Would it Work? Probably not Long Term
Probably enabling compression and using other features to optimize performance would have
resulted in a higher figure but the problem here was that there was a limit to this. Adding
hardware or moving to newer version of a database (or even to a different database) wouldn’t
have given us the virtually unlimited (100 times 30000 transactions per minute) capacity we
were looking at. Obviously we needed some way to deploy more than one server to split
the load and thus increase the capacity to handle very high transaction loads. In simpler
terms we needed a scale out solution instead of scale up for our database. Looking around
for out of the box solutions in the market didn’t help, simply because there aren’t many
scale-out solutions available in the market to load balance SQL server. Oracle has launched
such a solution but even that requires syncing between different servers in cluster which
takes up a lot of network bandwidth thus reducing the overall effectiveness of the solution.
Scale Out–Approach
After a lot of brainstorming sessions, it was decided that it was time to create our own scale
out solution. The idea was to create a design which could help us scale out as our user base
grew but at the same time being able to handle sudden increases in transaction volumes.

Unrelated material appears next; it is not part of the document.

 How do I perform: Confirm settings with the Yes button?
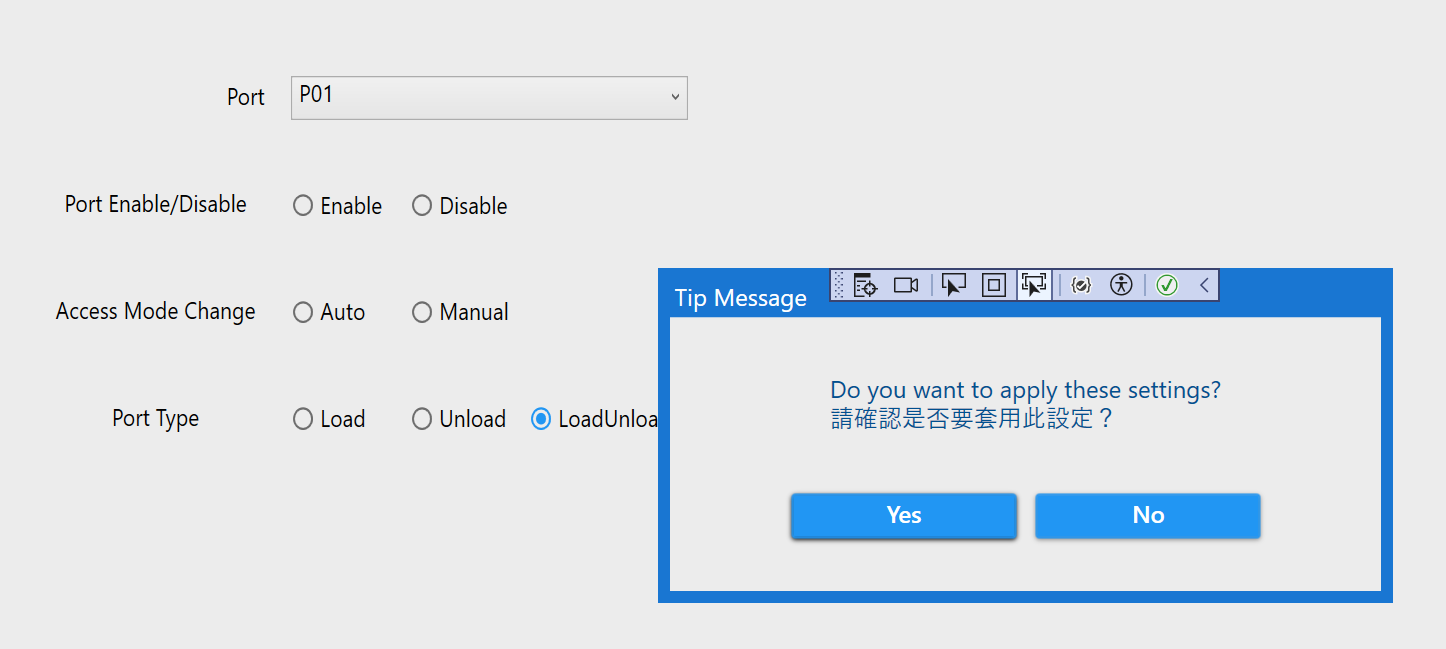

But as it happens all the time, we didn’t have too much money to be spent on this. We
looked at various existing products such as SharePoint to see how they stored their data
and came up with a very simple first draft of the scale out solution. It looked very similar
to way SharePoint does load balancing for its data stores. We had a cluster of database
servers connected to the Broker Hub. Each database was configured to handle a set of users
with specific user Ids and thus held data only for those users. Merge replication was used
to replicate data from all databases to a central database which was used for all reporting.